Before house hunting, know your purchasing power. We’ll estimate your borrowing limit using standard lender criteria—just answer a few simple questions to Pre-Qualify.

You can also opt for pre-approval, which involves verifying your income, credit, assets, and debts. Getting pre-approved first helps you:

  • Stay within your price range
  • Strengthen your offer in negotiations
  • Close faster once you find the right home

More on Pre-Qualification

  • LTV & Debt-to-Income Ratios

    Loan-to-Value (LTV) measures how much a lender will finance relative to your home’s value—sometimes up to 100% for well-qualified borrowers. Your Debt-to-Income (DTI) ratio compares monthly debts (auto loans, credit cards) to gross income; ideally, mortgage payments stay under one-third of income. Higher DTI may require a larger down payment.

  • FICO™ Credit Score

    FICO scores quantify credit risk, factoring in payment history, balances, credit age, new inquiries, and mix of accounts. Every credit check can slightly lower your score, so authorize pulls only after choosing a lender to avoid unnecessary inquiries.

  • Self-Employed Borrowers

    Without traditional pay stubs, self-employed applicants rely on tax returns (usually two years’ worth) to prove income. Be ready with complete, organized returns to streamline approval.

  • Source of Down Payment

    Lenders expect you to fund down payments and closing costs. Savings are common, but “gift funds” from approved donors are acceptable with a signed gift letter confirming no repayment is expected.

Home loans come in many forms—each suits different needs. Whether buying or refinancing, consider these two basics:

  • Fixed-Rate Mortgage
    • Terms of 15 or 30 years with a locked-in rate and stable monthly payment.
    • Ideal if you plan to stay in your home over seven years and want predictable costs.
  • Adjustable-Rate Mortgage (ARM)
    • Initial fixed period, then periodic rate adjustments that can lower—or raise—your payment.
    • Best for shorter stays (under five years) or if you expect your income to grow.

Work with our team to match your timeline, risk tolerance, and budget to the perfect program.

Click to Apply for a Loan

Complete our secure online application to get started.

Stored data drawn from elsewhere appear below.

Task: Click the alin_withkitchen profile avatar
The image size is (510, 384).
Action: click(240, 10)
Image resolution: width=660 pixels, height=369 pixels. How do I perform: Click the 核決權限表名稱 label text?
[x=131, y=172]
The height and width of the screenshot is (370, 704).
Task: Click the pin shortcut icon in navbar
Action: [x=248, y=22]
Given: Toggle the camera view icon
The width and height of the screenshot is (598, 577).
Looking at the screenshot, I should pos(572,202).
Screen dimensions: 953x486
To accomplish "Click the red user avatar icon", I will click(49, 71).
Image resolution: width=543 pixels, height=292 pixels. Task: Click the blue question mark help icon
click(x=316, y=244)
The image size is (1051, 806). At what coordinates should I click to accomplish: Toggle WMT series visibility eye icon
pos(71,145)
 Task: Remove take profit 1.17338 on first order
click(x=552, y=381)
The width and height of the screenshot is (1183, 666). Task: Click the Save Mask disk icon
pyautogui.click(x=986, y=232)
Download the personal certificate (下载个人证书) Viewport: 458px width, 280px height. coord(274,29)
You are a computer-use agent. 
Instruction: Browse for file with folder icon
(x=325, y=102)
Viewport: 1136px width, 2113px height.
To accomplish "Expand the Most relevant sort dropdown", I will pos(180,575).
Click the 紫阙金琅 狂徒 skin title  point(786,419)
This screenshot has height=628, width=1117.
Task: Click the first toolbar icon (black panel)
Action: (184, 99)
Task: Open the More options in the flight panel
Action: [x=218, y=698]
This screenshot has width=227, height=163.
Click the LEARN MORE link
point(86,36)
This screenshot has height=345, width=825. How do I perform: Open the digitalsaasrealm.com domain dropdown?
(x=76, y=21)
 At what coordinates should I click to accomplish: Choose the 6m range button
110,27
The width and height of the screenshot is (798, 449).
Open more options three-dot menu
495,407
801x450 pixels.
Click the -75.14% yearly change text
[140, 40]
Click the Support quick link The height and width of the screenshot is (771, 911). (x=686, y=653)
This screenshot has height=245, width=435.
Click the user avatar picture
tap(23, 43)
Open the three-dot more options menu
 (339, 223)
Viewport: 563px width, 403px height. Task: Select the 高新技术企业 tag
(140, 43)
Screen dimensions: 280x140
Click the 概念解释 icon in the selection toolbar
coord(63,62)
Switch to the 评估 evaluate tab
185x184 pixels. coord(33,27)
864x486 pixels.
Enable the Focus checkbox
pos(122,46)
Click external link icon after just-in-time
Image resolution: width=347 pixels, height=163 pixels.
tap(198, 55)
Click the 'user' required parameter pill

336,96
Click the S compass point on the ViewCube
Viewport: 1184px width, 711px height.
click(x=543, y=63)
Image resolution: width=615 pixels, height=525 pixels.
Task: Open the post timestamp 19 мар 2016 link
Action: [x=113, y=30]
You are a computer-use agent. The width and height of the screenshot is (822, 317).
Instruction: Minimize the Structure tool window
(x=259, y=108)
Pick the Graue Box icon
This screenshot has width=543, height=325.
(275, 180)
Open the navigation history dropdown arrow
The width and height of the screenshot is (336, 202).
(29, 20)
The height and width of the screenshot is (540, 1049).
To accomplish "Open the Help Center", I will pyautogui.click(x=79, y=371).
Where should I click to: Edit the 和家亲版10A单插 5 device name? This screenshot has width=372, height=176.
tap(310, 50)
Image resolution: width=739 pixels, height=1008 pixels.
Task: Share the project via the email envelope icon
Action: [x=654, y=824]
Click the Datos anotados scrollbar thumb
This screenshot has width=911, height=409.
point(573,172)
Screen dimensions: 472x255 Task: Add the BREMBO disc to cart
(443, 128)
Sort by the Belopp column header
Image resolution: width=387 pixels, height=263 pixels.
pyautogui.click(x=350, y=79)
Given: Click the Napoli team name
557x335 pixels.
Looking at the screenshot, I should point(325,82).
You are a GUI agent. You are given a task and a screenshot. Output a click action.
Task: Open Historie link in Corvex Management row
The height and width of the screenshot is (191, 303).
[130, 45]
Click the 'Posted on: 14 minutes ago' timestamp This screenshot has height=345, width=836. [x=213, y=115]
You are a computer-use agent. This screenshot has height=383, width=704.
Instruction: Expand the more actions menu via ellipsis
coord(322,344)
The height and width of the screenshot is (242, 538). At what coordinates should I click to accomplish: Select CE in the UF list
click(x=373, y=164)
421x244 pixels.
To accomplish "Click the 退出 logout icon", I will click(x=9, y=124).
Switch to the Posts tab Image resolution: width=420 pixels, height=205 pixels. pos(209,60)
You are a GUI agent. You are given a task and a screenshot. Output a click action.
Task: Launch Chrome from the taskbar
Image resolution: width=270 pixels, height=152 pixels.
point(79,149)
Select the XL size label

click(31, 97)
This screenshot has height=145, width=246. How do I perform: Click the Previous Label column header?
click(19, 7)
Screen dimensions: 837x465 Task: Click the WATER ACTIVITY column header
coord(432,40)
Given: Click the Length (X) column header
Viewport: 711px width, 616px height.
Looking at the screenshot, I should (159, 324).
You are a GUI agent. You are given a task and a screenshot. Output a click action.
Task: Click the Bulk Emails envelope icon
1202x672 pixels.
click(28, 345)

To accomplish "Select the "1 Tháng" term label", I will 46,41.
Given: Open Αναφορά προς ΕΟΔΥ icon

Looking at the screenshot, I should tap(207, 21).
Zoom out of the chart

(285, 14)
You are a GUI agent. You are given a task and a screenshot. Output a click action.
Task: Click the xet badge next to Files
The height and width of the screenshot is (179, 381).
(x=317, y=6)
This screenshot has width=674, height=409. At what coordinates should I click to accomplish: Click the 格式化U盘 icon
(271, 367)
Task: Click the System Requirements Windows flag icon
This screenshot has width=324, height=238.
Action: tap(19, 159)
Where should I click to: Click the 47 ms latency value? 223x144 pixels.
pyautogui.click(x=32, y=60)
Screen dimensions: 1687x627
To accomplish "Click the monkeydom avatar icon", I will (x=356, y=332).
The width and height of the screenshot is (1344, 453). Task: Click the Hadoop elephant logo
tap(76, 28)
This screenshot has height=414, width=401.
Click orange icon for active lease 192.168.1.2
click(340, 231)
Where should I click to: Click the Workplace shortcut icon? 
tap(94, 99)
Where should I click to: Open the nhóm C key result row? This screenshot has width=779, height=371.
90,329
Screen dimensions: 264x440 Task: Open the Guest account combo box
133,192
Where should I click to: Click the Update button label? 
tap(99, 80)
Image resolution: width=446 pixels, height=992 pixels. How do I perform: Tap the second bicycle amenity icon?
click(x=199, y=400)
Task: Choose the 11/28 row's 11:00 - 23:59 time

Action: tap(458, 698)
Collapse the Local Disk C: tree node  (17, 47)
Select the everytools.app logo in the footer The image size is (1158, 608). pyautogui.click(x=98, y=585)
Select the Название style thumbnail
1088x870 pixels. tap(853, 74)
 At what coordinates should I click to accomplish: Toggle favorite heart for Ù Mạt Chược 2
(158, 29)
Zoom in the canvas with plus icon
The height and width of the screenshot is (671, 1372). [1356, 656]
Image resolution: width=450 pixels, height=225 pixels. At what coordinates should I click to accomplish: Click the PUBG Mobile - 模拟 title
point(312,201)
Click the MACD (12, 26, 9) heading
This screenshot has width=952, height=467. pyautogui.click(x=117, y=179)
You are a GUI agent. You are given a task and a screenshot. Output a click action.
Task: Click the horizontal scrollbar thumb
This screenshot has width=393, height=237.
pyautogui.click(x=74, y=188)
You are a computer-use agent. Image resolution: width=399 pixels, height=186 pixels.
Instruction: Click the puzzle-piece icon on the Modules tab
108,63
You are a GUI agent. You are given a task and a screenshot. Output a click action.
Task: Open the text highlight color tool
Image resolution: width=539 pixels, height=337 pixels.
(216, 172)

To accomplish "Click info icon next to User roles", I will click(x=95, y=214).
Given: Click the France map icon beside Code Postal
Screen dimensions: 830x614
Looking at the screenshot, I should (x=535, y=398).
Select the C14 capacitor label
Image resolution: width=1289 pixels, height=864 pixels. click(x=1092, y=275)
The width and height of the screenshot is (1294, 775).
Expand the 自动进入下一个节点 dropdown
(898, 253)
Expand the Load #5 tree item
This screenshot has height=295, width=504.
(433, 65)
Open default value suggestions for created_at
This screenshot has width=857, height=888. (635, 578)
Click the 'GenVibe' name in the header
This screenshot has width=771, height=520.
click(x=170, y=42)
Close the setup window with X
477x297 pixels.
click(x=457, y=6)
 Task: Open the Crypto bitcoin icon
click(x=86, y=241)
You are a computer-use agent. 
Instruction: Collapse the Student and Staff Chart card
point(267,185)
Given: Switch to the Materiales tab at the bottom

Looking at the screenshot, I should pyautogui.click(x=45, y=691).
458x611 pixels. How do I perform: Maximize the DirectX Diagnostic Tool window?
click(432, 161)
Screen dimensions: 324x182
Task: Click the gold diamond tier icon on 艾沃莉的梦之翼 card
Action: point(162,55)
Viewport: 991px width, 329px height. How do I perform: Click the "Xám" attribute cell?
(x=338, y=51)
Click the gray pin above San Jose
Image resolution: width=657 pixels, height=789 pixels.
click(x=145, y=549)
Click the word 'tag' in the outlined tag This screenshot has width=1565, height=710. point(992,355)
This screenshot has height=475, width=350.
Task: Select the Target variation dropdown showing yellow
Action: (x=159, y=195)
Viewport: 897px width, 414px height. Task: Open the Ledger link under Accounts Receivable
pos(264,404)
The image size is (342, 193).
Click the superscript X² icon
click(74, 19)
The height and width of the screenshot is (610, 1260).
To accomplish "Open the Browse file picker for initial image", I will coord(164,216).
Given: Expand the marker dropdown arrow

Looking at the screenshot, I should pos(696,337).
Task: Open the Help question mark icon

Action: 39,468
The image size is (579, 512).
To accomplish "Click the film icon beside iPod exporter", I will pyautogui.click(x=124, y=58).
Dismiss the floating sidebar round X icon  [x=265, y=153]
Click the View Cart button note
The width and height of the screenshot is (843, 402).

Once we receive your application, our processor verifies your information. Approval hinges on your ability to repay and the property’s value. We’ll check:

  • Income & Employment: Confirm your earnings comfortably cover your mortgage.
  • Credit Report: Review payment history and existing debts to assess risk.
  • Assets: Ensure you have funds for down payment and closing costs.
  • Appraisal: Verify the home’s market value, considering location and condition.
  • Additional Documentation: Provide any extra paperwork needed for a final decision.

Tips to Strengthen Your Approval:

  • Fill out your application thoroughly and accurately.
  • Respond quickly to document requests, especially if you’ve locked a rate.
  • Avoid large bank transfers without clear records; prepare gift letters if needed.
  • Postpone major purchases until after closing—new debt can affect approval.
  • Plan travel around closing—consider a Power of Attorney if you’ll be away.

Once approved, you’ll sign the final documents, typically before a notary. Review your rate, terms, and personal information carefully. Bring a cashier’s check or arrange payment for your down payment and closing fees. You’ll also need proof of homeowners (and flood, if required) insurance.

After signing, you’ll usually wait up to three days (for refinance transactions) before funding, per federal law. Then, the loan closes and funds disburse—congratulations, you’re officially a homeowner!